Sindonology (i.e. the “science” , read pseudoscience – of the so-called “Shroud ” of Turin) can be simply summed up. It’s a re-branding exercise, one designed to pretend that the prized Turin possession is not just J of A’s “fine linen”, described in the biblical account as used to transport a crucified body from cross to tomb.
Oh no, it goes further, much further, way way beyond the biblical account. How? By making out that it was the SAME linen as that described in the Gospel of John, deployed as final “burial clothes”. Thus the description “Shroud” for the Turin Linen, usually with the addition “burial shroud”. Why the elision of two different linens, deployed for entirely different purposes (transport first, then final interment)?
Go figure! Key words to consider are: authentic relic v manufactured medieval icon; mystique, peaceful death-repose, unlimited opportunity for proposing new and ever more improbable image-formation mechanisms etc.

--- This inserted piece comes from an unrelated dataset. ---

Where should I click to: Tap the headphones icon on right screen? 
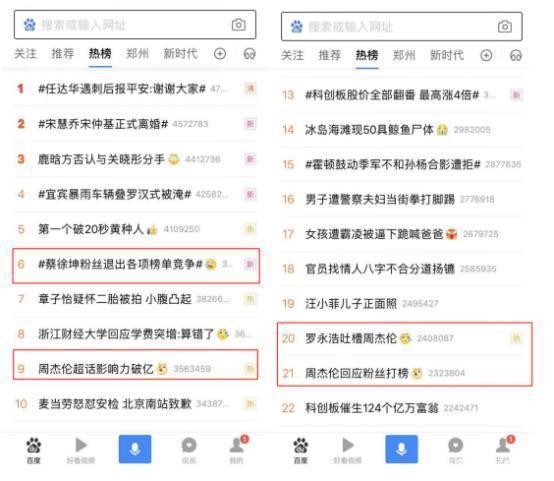click(515, 55)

How much easier it is to attach the label “Holy” to Shroud if seen as final burial clothes, in final at-peace repose – prior to Resurrection- as distinct from a means of temporary swaying side-to-side transport in an improvised makeshift stretcher !
As I say, a rebranding exercise (transport to final burial shroud) and a very smart and subtle one at that . Not for nothing did that angry local Bishop of Troyes suddenly refer to a “sleight of hand” after allegedly accepting it when first displayed. Seems the script was altered, or as some might say, tampered with! It might also explain why there were two Lirey badges, not just one. Entire books could be written on which of the two came first… I think I know which, with its allusion (?) to the Veil of Veronica… yes, there are alternative views (the face above “SUAIRE” a visual link to the face-only display of the Linen as the “Image of Edessa” or as that on the then current “Shroud” per se.
Face shown (left) on mid- 14th century Machy Mould (recently discovered variant of the Lirey Pilgrim Badge) above the word “SUAIRE” (allegedly meaning “shroud”). Inset image on the right: one version among many of the fabled “Veil of Veronica” image. I say the two are related, and deliberately so, but this is not the time or place to go into detail.
No, NOT a resurrectional selfie, but instead a full size version of, wait for it, the legendary VEIL OF VERONICA , product of inital body contact – no air gaps- between body and fabric, but with one important difference. The Turin image was intended to look more realistic, less artistic.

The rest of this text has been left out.